WHAT NEEDS TO BE DONE: In the data below, rewrite the stretch from the line containing "You are a computer-use" through the line containing "pos(48,127)", swapping "Select" for "Choose" and keeping everything else unchanged. Leave the pictures out.

INPUT RECORDS:
-*-
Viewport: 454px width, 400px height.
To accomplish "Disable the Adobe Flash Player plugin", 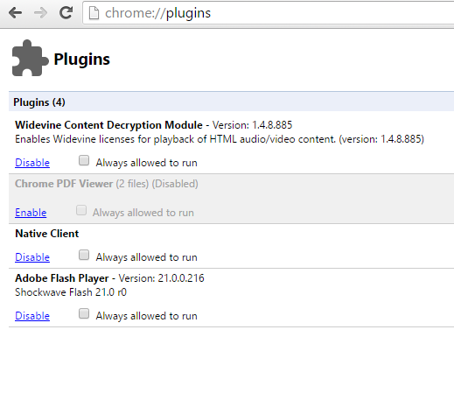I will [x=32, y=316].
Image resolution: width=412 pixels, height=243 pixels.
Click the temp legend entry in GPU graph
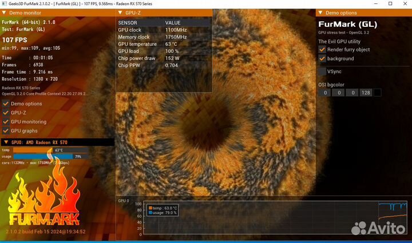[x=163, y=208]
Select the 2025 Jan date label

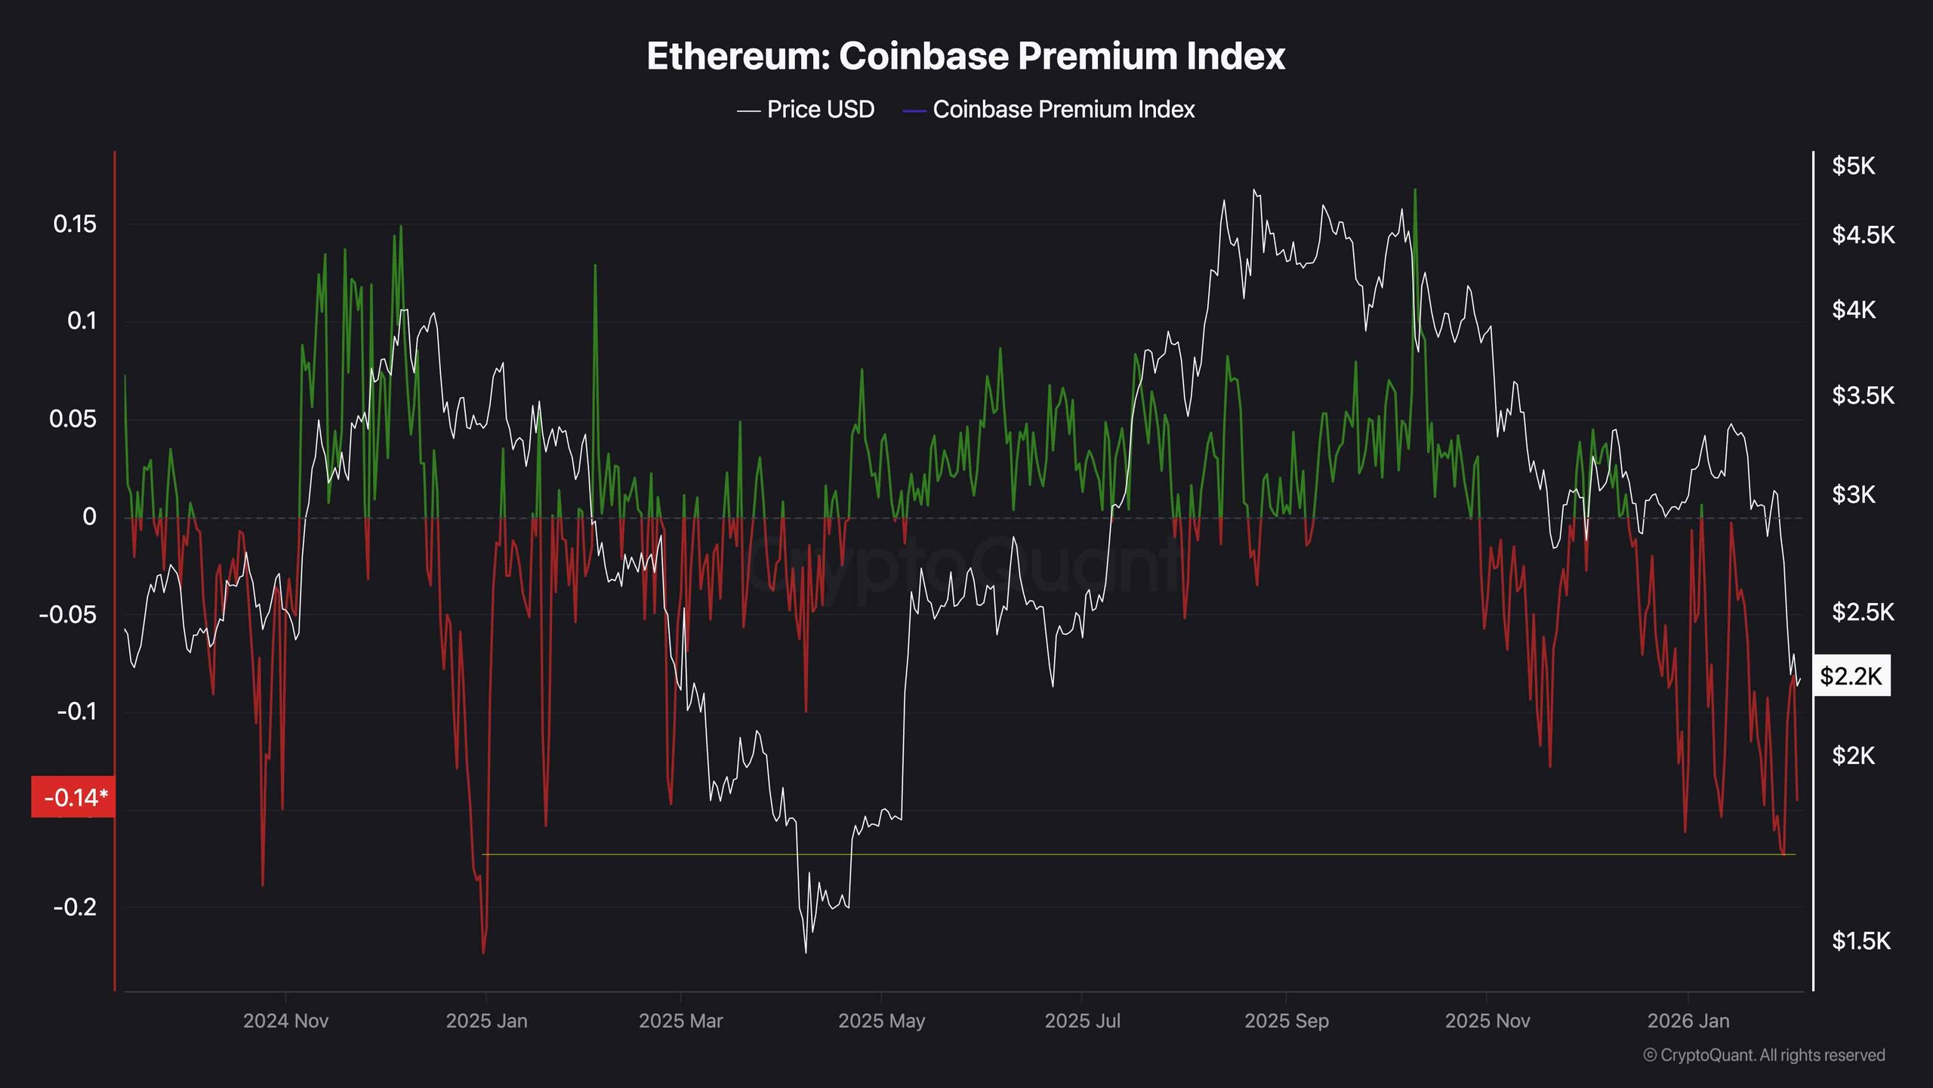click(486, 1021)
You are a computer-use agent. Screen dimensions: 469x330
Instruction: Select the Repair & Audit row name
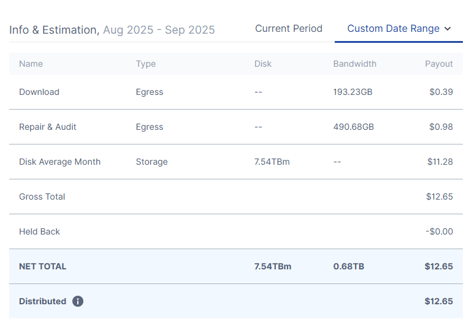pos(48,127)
-*-
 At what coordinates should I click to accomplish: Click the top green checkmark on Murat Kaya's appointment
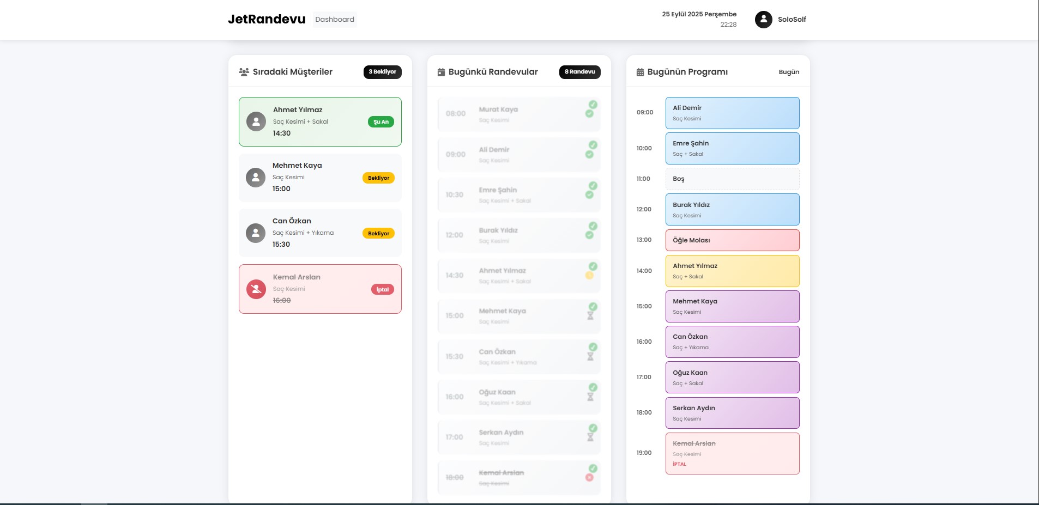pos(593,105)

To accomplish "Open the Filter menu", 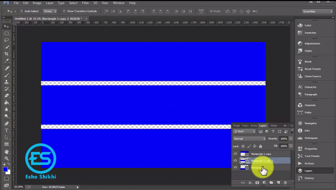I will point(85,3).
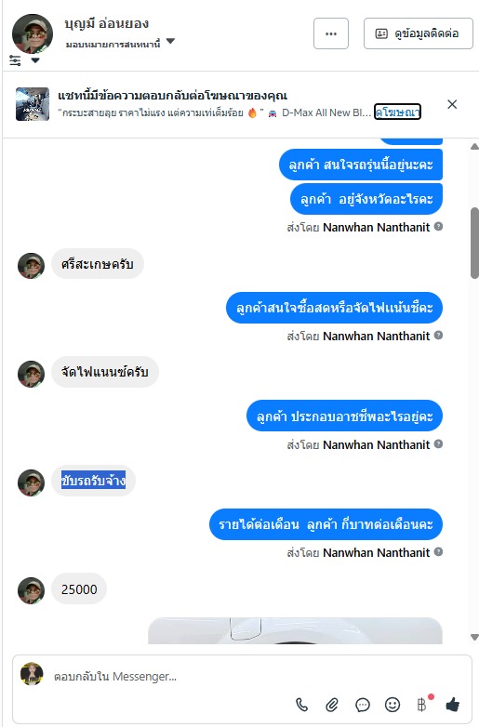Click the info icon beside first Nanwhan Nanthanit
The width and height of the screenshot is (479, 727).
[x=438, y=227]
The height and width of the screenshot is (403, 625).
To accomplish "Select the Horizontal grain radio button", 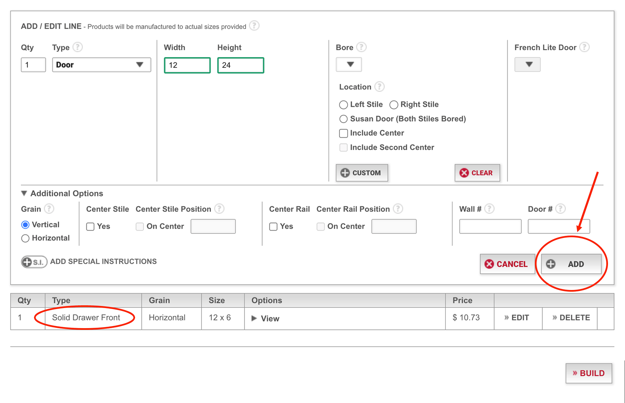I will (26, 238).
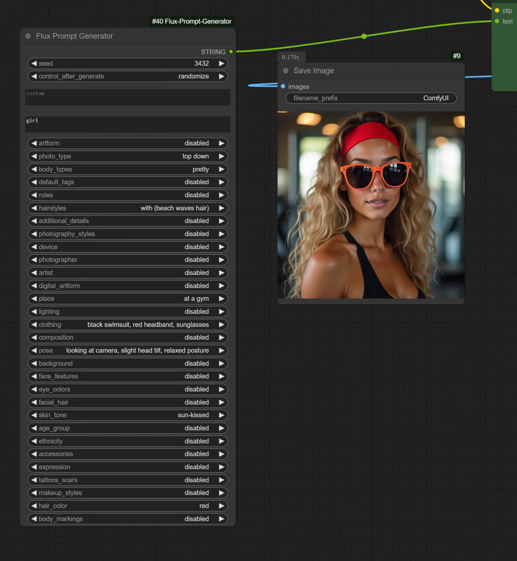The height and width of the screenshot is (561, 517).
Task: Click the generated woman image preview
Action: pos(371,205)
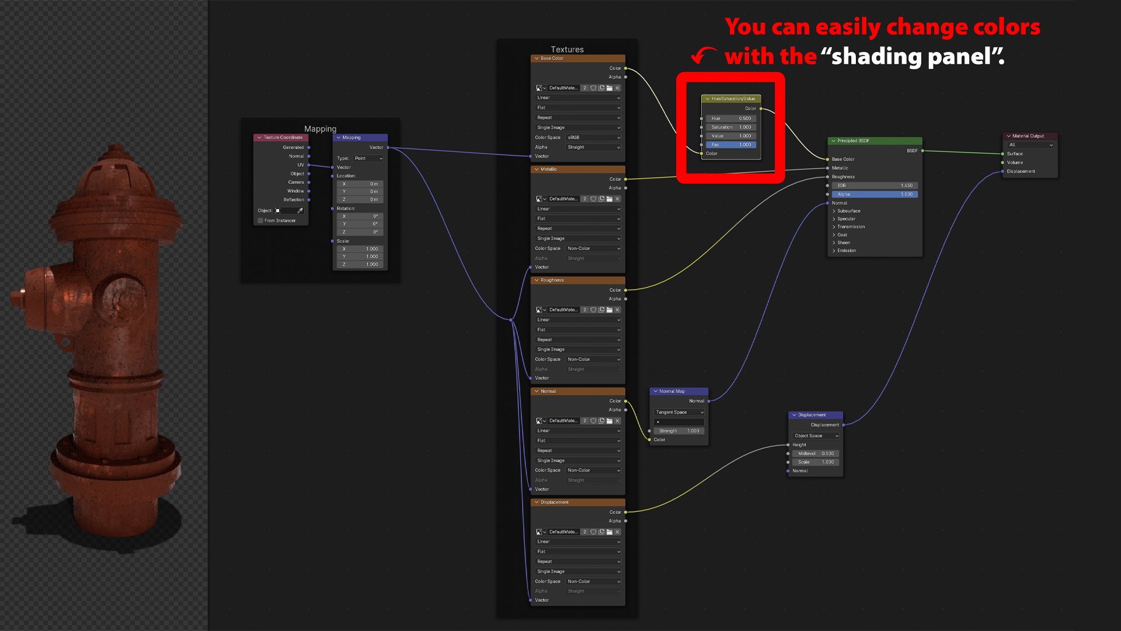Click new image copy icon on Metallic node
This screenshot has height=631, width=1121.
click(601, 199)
-*-
FINISHED TASK:
You are a computer-use agent. Screen dimensions: 469x330
Instruction: Choose the Repair & Audit row name
pos(48,127)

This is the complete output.